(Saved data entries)
__________________________________________________

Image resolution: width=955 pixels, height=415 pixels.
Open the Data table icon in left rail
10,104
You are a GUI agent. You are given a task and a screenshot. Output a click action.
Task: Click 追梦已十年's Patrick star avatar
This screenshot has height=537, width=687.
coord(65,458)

__________________________________________________

**Required task**
Please rewrite the stretch from the line containing "You are a GUI" through the end of the records, replacing "agent" with "assistant" and keeping everything else unchanged.

**The completed task**
You are a GUI assistant. You are given a task and a screenshot. Output a click action.
Task: Click 追梦已十年's Patrick star avatar
This screenshot has height=537, width=687.
coord(65,458)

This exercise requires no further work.